• [Excerpted passage]:
Troubleshooting by building from scratch vs.

Thread Starter

NathanielZhu

Joined Dec 5, 2011
50
Is it just me, or is it extremely confusing to troubleshoot errors with a breadboard implemented with all these jumper cables.
Like, the whole eye tracing every jumper cable to see how it all connects together....and then forgetting which went where and so on is terrible!

So, every time I encounter errors, I basically tear the whole thing apart and start from scratch.

Anyone have a way of a technique of dealing with all these jumper cables, or do you also prefer to tear everything and start from scratch?
 

#12

Joined Nov 30, 2010
18,224
It's a skill that you develop. Take any average person and stick their nose in a box of wires and they will want nothing more than to back up. The first time I saw this was after I wired up a couple of Heathkit 'scopes for an engineer. He looked at them and knew what I had done wrong...without looking at the schematic!

• [Data records]:
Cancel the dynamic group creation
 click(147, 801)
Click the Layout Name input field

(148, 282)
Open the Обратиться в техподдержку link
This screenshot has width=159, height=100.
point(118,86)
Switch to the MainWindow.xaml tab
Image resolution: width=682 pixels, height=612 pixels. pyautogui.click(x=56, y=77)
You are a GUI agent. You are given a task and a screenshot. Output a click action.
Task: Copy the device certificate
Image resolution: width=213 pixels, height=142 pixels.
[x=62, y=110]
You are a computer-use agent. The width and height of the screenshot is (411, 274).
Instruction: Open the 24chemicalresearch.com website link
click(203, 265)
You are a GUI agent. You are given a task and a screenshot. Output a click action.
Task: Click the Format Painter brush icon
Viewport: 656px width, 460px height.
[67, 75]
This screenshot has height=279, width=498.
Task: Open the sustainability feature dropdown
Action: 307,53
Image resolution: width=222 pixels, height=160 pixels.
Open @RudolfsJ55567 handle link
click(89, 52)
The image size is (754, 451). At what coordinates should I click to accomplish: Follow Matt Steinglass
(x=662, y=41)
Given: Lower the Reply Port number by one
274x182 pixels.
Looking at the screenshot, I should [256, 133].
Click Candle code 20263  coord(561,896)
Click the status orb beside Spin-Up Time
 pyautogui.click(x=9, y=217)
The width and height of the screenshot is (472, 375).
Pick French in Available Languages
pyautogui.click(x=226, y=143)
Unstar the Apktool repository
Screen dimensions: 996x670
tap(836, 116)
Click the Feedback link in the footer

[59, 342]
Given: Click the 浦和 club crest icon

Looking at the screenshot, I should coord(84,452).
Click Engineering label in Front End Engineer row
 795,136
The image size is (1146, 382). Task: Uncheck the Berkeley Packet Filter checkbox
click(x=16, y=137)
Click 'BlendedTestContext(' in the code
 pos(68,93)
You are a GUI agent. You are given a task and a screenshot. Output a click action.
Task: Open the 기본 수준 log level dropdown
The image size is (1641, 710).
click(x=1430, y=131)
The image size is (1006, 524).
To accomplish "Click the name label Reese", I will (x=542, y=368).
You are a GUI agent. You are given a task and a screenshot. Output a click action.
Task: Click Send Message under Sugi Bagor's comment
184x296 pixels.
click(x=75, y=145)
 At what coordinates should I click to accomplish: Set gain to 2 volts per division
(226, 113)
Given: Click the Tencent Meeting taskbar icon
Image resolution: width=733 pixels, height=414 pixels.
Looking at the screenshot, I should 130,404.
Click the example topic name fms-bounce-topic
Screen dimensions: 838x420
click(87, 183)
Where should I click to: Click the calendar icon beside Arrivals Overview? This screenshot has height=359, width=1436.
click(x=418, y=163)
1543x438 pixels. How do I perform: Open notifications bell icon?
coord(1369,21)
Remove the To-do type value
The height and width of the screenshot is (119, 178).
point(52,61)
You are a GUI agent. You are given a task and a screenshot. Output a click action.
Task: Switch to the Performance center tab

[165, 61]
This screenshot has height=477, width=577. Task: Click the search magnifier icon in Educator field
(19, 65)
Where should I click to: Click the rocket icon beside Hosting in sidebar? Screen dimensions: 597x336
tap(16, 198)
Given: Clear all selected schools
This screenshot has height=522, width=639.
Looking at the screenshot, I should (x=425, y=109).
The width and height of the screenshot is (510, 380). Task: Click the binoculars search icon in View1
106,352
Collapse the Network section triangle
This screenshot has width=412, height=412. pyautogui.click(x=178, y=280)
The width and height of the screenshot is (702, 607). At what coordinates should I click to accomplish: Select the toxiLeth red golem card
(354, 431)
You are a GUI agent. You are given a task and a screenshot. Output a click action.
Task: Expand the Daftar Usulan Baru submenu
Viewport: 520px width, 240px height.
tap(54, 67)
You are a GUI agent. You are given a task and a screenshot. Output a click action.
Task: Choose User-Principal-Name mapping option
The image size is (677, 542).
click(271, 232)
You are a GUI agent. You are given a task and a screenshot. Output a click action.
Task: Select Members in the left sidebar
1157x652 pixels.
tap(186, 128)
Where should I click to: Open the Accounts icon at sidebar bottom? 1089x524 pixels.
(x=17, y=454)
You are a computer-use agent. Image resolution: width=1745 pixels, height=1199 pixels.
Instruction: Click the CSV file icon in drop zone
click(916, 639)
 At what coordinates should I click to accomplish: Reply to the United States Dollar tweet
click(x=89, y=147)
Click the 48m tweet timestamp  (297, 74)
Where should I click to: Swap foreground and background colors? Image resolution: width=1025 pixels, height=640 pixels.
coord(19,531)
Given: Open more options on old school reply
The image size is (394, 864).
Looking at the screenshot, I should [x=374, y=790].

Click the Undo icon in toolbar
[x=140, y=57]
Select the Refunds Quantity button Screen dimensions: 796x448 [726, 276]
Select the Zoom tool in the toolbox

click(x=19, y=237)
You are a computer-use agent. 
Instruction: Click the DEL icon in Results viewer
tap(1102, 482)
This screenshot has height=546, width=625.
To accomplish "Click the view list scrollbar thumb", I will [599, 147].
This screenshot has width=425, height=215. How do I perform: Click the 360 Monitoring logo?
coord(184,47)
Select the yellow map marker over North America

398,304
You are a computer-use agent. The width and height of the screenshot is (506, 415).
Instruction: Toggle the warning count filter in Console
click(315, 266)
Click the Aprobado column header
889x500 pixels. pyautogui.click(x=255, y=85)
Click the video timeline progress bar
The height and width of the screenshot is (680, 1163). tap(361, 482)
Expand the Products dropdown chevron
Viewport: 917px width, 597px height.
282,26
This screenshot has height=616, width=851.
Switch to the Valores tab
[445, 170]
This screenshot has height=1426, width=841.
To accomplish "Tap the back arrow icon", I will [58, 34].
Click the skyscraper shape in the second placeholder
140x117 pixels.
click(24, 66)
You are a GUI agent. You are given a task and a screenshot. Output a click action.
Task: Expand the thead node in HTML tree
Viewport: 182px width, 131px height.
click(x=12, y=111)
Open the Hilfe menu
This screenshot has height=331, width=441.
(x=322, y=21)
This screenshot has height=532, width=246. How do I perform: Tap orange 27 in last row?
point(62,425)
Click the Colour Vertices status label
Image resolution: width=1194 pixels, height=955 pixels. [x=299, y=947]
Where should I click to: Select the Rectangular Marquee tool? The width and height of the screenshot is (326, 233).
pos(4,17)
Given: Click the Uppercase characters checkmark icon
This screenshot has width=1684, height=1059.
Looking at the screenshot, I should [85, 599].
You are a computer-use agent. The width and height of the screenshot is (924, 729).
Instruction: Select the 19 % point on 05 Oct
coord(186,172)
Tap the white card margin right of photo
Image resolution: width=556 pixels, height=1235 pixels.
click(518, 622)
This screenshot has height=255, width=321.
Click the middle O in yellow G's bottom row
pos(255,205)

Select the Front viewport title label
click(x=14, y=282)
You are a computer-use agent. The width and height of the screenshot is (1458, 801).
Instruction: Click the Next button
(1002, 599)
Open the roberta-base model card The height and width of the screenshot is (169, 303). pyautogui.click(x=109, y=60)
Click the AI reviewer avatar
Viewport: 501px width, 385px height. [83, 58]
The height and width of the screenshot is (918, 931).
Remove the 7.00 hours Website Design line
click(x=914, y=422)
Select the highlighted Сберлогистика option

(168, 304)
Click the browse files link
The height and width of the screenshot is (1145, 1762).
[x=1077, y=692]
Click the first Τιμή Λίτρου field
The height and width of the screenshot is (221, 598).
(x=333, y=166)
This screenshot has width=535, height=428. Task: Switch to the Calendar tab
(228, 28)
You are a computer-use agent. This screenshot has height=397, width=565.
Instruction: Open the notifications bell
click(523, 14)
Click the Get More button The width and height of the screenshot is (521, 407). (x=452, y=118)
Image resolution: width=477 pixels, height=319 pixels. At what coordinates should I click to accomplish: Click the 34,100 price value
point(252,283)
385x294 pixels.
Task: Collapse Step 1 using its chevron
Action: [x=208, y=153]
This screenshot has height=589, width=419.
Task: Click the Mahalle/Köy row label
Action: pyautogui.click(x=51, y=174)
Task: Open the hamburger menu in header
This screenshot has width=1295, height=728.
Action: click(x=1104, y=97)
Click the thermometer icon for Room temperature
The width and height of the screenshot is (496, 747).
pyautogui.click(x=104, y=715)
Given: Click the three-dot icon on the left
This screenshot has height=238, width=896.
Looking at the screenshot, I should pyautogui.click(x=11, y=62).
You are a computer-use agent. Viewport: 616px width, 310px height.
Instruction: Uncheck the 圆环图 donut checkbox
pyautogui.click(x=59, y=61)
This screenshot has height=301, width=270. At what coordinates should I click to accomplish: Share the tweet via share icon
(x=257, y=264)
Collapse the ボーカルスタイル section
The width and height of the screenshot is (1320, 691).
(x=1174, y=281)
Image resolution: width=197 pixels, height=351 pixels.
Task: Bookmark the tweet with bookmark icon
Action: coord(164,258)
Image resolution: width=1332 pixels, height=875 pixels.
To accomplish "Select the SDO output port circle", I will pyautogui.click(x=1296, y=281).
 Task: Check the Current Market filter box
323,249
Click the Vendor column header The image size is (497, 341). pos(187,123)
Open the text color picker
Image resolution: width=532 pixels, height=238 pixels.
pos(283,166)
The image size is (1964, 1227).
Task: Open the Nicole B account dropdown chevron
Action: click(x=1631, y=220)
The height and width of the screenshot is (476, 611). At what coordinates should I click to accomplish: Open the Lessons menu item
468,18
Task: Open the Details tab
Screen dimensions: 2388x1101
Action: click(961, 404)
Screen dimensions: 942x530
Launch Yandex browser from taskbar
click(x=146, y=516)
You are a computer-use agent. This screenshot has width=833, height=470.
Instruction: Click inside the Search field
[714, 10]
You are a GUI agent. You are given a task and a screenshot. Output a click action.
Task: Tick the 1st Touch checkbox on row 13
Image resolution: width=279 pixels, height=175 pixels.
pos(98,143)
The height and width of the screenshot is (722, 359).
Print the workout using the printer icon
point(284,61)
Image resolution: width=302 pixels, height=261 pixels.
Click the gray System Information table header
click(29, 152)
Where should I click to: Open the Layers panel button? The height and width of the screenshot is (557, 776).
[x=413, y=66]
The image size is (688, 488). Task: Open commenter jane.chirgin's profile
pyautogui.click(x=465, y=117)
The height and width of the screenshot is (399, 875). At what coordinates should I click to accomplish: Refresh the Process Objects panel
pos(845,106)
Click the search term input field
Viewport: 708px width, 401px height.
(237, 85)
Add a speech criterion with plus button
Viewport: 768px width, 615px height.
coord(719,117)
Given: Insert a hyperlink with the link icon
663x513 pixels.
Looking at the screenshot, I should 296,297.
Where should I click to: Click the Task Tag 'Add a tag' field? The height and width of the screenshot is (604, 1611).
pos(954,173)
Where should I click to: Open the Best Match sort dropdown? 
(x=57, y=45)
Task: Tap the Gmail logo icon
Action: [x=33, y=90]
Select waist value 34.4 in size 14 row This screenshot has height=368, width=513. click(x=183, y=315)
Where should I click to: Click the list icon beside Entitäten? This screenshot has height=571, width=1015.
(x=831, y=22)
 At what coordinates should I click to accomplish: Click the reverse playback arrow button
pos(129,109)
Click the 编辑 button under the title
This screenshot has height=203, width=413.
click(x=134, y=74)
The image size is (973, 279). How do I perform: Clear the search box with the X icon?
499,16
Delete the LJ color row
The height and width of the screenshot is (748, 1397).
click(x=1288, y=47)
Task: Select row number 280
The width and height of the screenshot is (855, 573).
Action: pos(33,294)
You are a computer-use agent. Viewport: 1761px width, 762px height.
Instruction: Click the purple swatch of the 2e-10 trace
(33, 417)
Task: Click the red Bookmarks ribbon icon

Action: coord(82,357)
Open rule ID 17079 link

• [Instruction]: Copy out, word for word, the forum thread above about troubleshooting breadboard wiring.

• [Solution for this task]:
Troubleshooting by building from scratch vs.

Thread Starter

NathanielZhu

Joined Dec 5, 2011
50
Is it just me, or is it extremely confusing to troubleshoot errors with a breadboard implemented with all these jumper cables.
Like, the whole eye tracing every jumper cable to see how it all connects together....and then forgetting which went where and so on is terrible!

So, every time I encounter errors, I basically tear the whole thing apart and start from scratch.

Anyone have a way of a technique of dealing with all these jumper cables, or do you also prefer to tear everything and start from scratch?
 

#12

Joined Nov 30, 2010
18,224
It's a skill that you develop. Take any average person and stick their nose in a box of wires and they will want nothing more than to back up. The first time I saw this was after I wired up a couple of Heathkit 'scopes for an engineer. He looked at them and knew what I had done wrong...without looking at the schematic!